- [PAGE TEXT]:

The late /Sir/ Clive Sinclair was a hugely successful entrepreneur who revolutionised the calculator and home computer market in particular, and without whom you would probably not have anything remotely like the computers you have today.

He did have plenty of failures - some due to a disconnect between making technically good solutions without enough consideration of large commercial companies and their power to control markets, and some because his ideas were too early and the technology was not ready.

But you do not earn a knighthood for outstanding services to industry if you "don't have any other achievements to boast about" or "did quite a few clever things". The guy was responsible for a revolution first in the pocket calculator industry, then the home computer industry - making products that were a small fraction of the size and cost of the alternatives, outselling everyone else put together, and bringing computing to at least an order of magnitude more people than had ever heard it before.

He was eccentric, certainly, but he was a genius whom Britons can remember with pride as the UK sinks slowly into oblivion.

Reply to
David Brown

I was in Cambridge in the 80s, and can corroborate what Bill said.

People there had a /much/ better opinion of Acorn Computers (which later morphed into ARM).

Reply to
Tom Gardner

But did you get the specific relevance and joke?

Reply to
Mike Coon

Rubbish. He produced cheaper home computer and handheld calculators than anybody else, but they were always at least little bit too cheap.

I don't see any of his "innovations" as opening up possibilities that weren't obvious to pretty everybody at the time

In Thatcher's Britain there were loads of knighthoods given to equally insignificant twerps.

He took the idea rather better realised in the Apple computer and made it even cheaper. I was a foundation subscriber to Byte - my wife was doing a post-doc at MIT at the time and thought that it was something that I would like, as indeed it was. Clive Sinclair was just one more of the people who latched onto those ideas

He wasn't any kind of genius. If there was a genius in that area in the UK in the late 1970's it was Andy Hopper. After Chris Curry fell out with Clive Sinclair , he set up Acorn Computers, which produce a rather better product, but looking at the subsequent history the good stuff seems to have come from Andy Hopper.

When I lived in Cambridge I knew David Johnson-Davies who was their software chief for a while, but got out when he could see one of their cash flow crises was coming up - probably the Christmas 1983 disaster. I was offered a job there when I moved to Cambridge, but Cambridge Instruments was prepared to pay my moving expenses and Acorn wasn't. I suspect that I was lucky.

Reply to
Anthony William Sloman

Acorn designed far better computers, both software and hardware - anyone who has used a BBC Micro and a ZX Spectrum would be in no doubt which was technically superior. But the BBC cost 3 times as much as the spectrum - more, when you included buying a monitor instead of using an old TV. The Spectrum (and its predecessor the ZX 81) were at least an order of magnitude more popular as home computers - the BBC was primarily found in schools.

The engineers at Acorn were also geniuses, and also highly important to the British computer industry - but that does not in any way detract from Sinclair's achievements.

And Sinclair had a smarter business strategy - anyone could make software (and even hardware) for the Spectrum, while Acorn tried to keep control of everything themselves. If the Acorn folks had been more open, we'd be using the descendents of Acorn-compatible computers running MOS rather than IBM-compatible computers running DOS.

There are many reasons why Sinclair's computers are in the past, while ARM microcontrollers (but not Acorn computers) are ubiquitous today. But one thing you can be /very/ sure about, is that it is not because Clive Sinclair was a man with a high IQ and no other achievements!

- [EXTRACTED MATERIAL]:
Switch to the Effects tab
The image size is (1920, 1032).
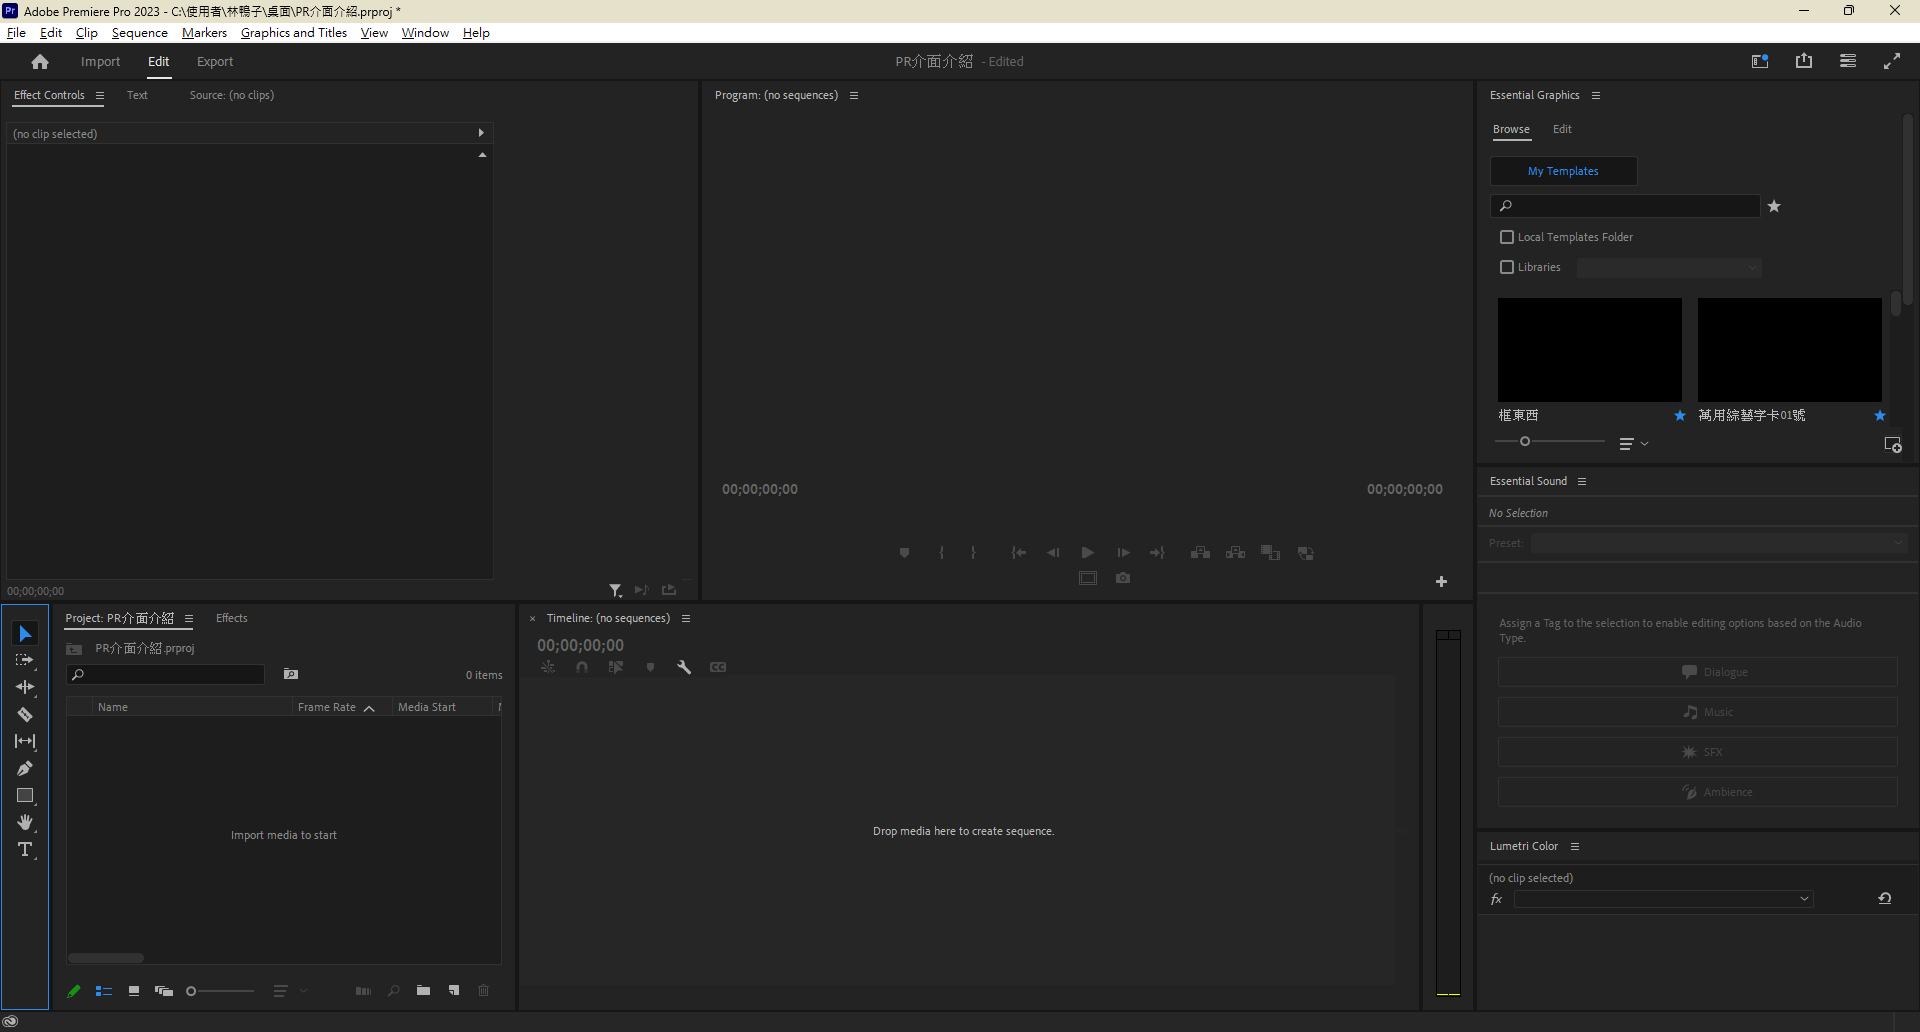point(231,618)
* * *
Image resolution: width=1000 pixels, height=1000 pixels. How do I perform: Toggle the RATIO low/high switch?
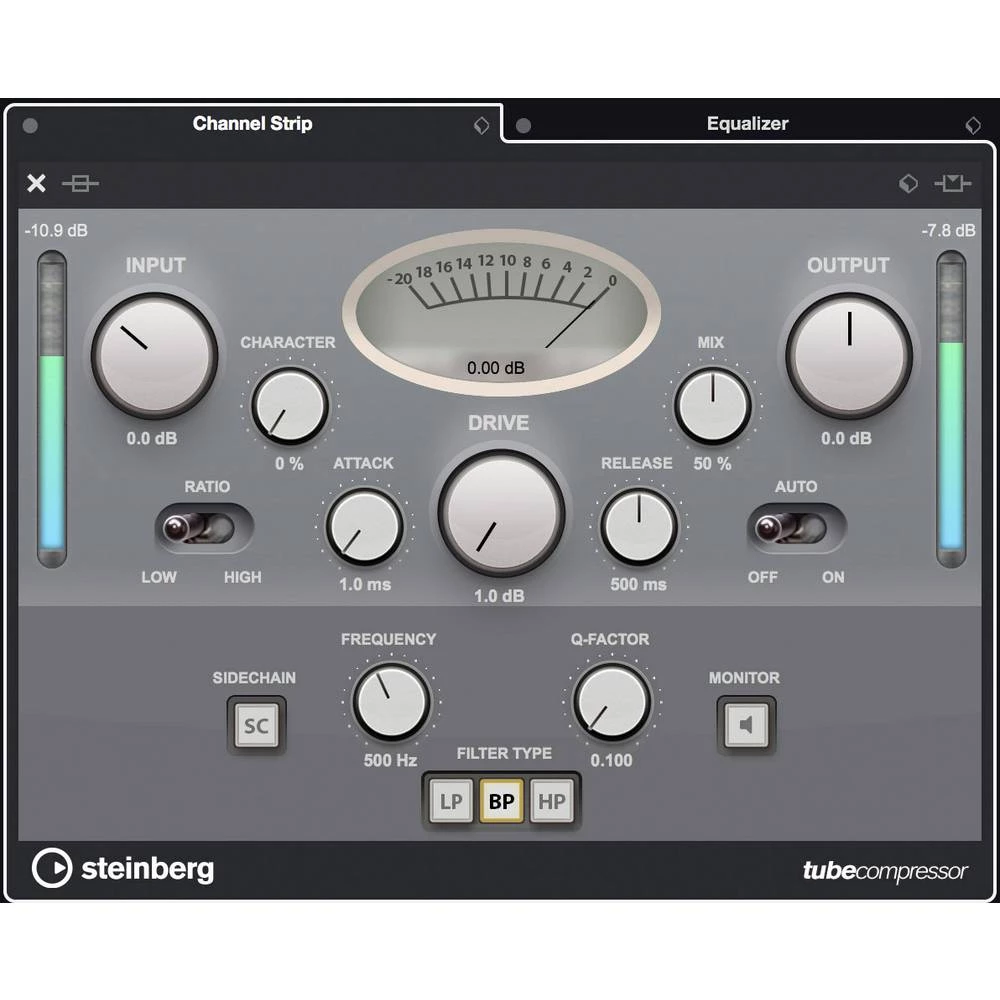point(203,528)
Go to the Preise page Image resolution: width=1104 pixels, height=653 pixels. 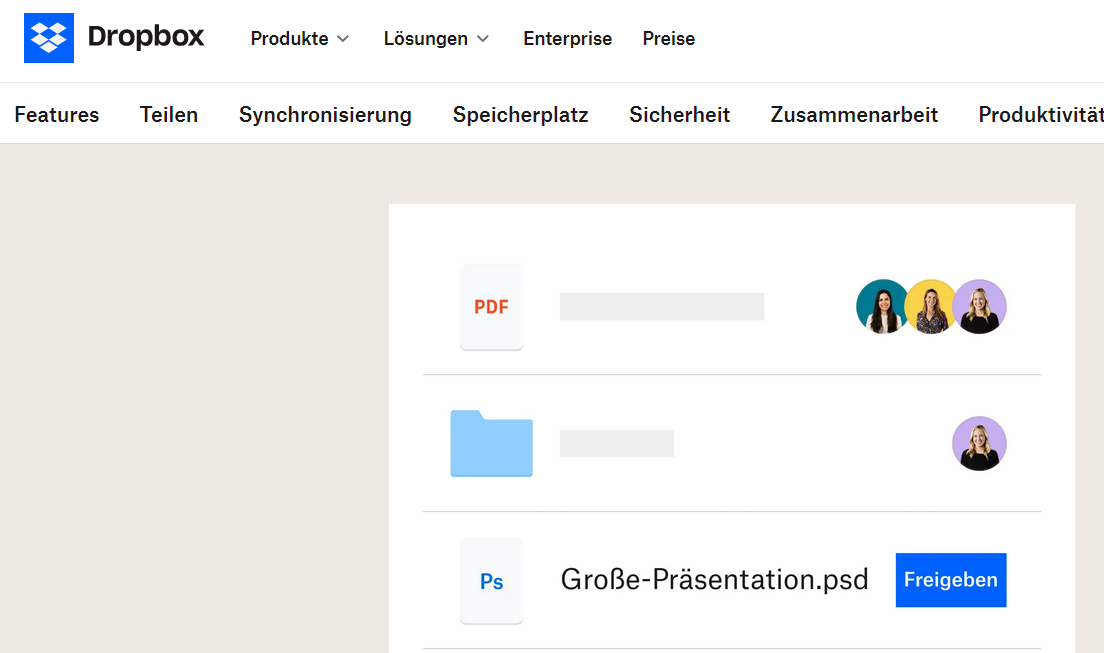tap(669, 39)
==
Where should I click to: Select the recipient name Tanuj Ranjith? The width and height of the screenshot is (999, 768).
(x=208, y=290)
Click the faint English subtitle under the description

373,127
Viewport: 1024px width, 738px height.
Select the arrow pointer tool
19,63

- [EXERCISE REQUIREMENTS]:
According to the discussion of Clive Sinclair, how many times the price of the Spectrum did the BBC Micro cost?

- [RESULT OF THIS TASK]:
Three times as much.